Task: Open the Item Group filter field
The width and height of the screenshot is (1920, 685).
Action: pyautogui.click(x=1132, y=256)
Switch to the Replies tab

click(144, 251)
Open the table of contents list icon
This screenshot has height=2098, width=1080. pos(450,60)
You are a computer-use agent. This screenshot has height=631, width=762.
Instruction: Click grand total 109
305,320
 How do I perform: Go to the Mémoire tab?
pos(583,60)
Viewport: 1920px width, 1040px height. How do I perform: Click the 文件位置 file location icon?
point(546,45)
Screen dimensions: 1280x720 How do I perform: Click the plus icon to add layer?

☆ ☆ ☆ ☆ ☆ ☆ ☆

Nothing but the lines from the one with "You are a computer-use" through the final line of the data above should be output, exactly as written.

= ANSWER SECTION =
You are a computer-use agent. This screenshot has height=631, width=762.
Instruction: Click grand total 109
305,320
 How do I perform: Go to the Mémoire tab?
pos(583,60)
Viewport: 1920px width, 1040px height. How do I perform: Click the 文件位置 file location icon?
point(546,45)
Screen dimensions: 1280x720 How do I perform: Click the plus icon to add layer?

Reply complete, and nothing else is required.